Certain limitations of our study warrant mention. Although our findings likely reflect clinical practice in the United States because the SEER database covers 26% of the United States population, we were unable to explore the influence of other pertinent risk factors, such as gland volume and configurations. Additionally, given that the data for this study were extracted from administrative claims data, we were unable to evaluate erectile dysfunction and urinary complications using validated instruments of quality of life.33, 34, 35 Thus, the rates of these complications may be underestimated. Further, because of the inherent limitations of using administrative claims data, we were unable to decipher the generation of the cryotherapy devices that were performed on patients. However, given that the procedures occurred within a narrow window of time from 2004 to 2005, variation in the generation of the cryotherapy devices used was most likely minimized.

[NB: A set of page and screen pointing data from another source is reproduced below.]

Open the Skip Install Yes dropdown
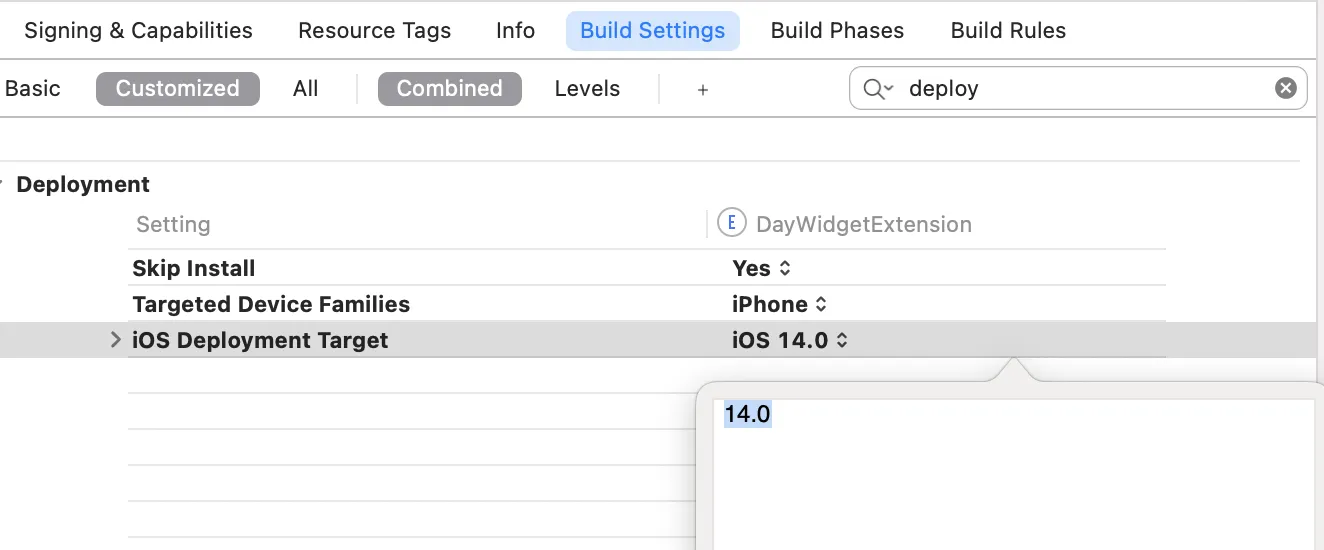Viewport: 1324px width, 550px height. pyautogui.click(x=762, y=269)
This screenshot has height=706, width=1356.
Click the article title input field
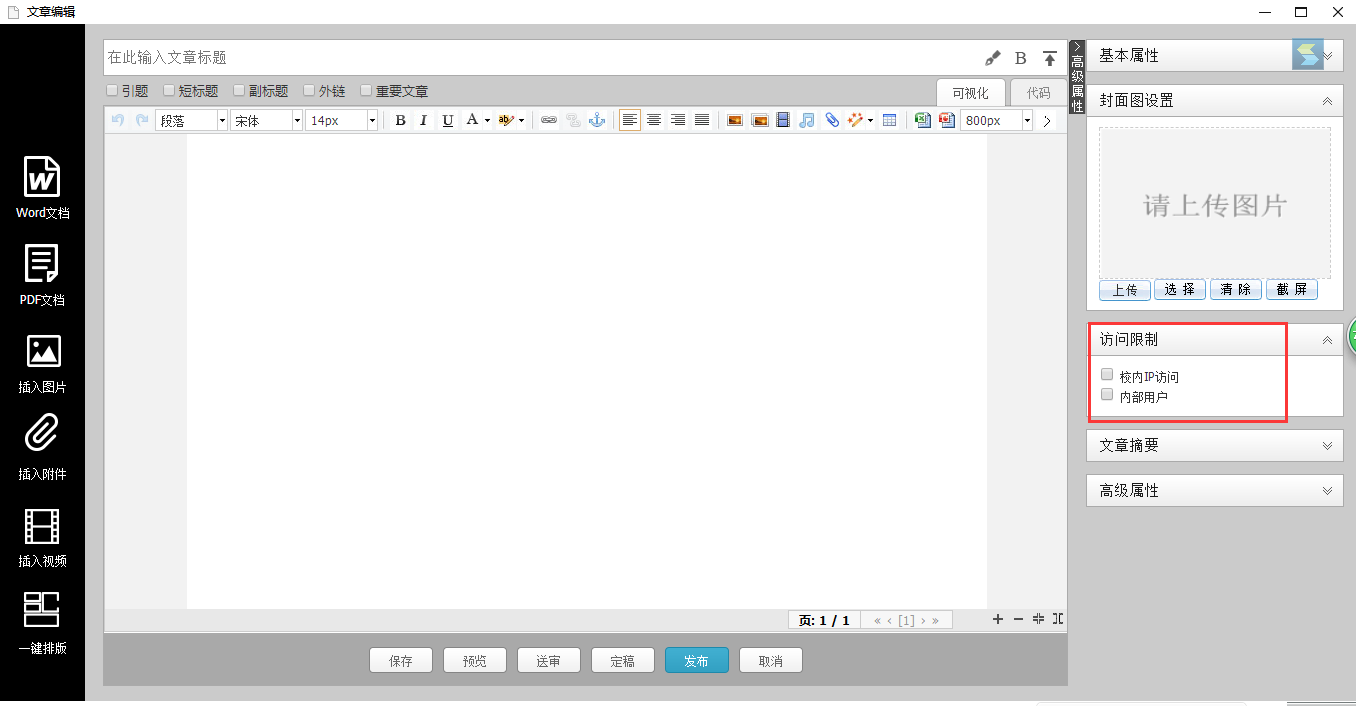540,58
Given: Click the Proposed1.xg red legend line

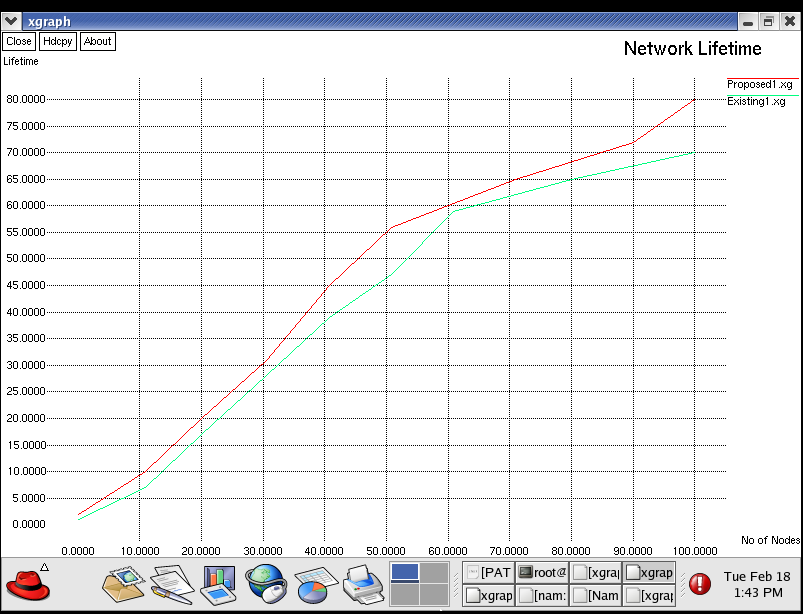Looking at the screenshot, I should click(x=762, y=78).
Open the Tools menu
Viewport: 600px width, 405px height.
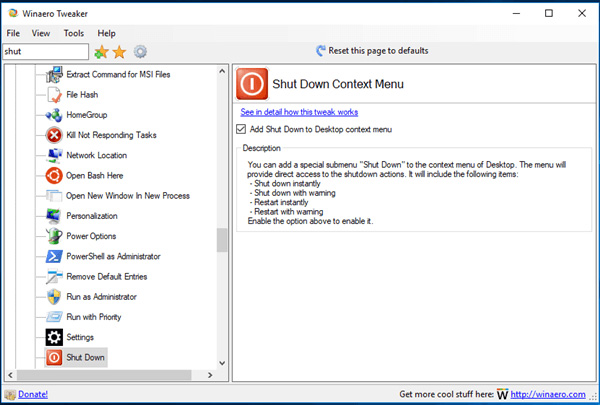tap(74, 33)
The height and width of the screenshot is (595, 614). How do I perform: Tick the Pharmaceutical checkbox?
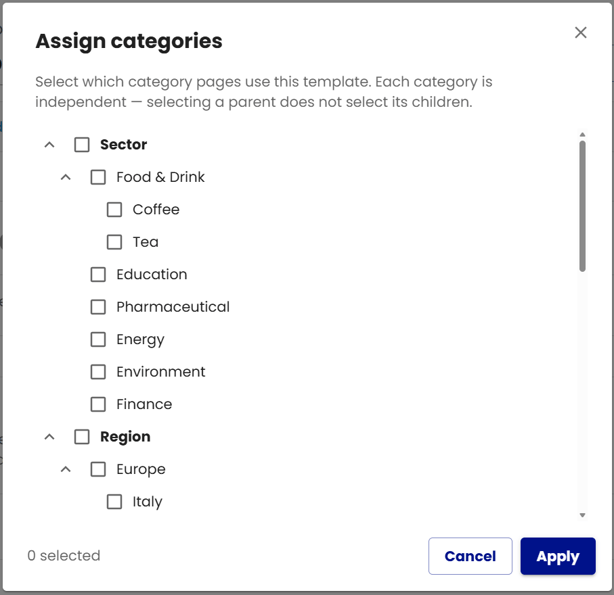pos(98,307)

The results from this study may not be generalizable to younger men because Medicare consists of men 65 years and older. We also could not distinguish between whole-gland cryotherapy and focal cryotherapy, as current procedural codes do not exist to allow for this differentiation. Finally, the use of administrative claims to estimate treatment-related complications may result in an underestimation of the true complication prevalence.

In summary, our findings provide an estimate of contemporary post-treatment complications associated with cryotherapy. The results from this study suggest that among men diagnosed with localized prostate cancer that morbidity post cryotherapy is modest; lower urinary tract obstruction and erectile dysfunction remain common following cryotherapy; complications can manifest even 1 year after treatment; and a small proportion of men may require invasive corrective procedures to address these complications. Patients should be fully informed of the complications presented herein, as well as the lack of well-controlled or randomized studies supporting its efficacy.